## Records provided
BEGIN
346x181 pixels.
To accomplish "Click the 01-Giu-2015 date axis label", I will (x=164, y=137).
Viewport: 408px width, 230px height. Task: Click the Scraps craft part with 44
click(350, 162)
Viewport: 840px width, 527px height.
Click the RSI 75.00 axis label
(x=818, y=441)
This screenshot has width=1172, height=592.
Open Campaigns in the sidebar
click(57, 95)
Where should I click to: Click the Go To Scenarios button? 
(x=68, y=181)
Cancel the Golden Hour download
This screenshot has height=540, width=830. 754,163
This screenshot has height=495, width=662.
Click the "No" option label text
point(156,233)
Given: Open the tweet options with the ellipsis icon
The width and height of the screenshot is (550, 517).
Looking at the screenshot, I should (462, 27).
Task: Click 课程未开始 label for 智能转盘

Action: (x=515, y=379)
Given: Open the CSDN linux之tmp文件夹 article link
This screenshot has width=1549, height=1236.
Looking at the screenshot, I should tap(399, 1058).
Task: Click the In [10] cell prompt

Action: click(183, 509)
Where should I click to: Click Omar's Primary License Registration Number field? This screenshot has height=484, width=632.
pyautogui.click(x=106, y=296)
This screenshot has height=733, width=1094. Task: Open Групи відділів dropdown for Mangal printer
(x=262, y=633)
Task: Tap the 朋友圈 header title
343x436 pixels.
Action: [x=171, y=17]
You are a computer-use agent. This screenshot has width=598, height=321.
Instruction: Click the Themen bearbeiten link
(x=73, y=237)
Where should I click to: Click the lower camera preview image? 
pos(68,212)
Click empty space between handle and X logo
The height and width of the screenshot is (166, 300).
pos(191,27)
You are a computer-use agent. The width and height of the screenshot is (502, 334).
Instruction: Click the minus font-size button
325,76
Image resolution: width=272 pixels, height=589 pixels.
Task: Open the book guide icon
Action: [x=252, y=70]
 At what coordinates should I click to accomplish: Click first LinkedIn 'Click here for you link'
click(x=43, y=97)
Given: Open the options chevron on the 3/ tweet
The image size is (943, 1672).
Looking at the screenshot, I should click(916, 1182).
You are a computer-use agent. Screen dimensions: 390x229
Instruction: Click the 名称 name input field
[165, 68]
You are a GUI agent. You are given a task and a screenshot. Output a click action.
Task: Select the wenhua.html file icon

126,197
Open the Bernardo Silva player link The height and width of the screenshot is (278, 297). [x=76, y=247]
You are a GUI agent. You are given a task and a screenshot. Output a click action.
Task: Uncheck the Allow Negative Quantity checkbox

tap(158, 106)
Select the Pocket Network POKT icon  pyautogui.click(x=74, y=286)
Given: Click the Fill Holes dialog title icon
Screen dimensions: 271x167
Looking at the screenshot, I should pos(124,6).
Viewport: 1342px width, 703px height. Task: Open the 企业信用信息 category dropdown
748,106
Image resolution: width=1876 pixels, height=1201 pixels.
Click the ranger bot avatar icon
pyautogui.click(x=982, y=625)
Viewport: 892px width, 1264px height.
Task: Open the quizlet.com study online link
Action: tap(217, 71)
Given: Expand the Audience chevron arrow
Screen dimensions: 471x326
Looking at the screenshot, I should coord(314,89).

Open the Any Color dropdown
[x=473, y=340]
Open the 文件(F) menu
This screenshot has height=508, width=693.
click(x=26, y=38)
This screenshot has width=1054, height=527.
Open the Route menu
END
## Assigned task
Using the listing, filter for "chevron" and return the matching lines.

## Written response
Given: Open the options chevron on the 3/ tweet
Given: Expand the Audience chevron arrow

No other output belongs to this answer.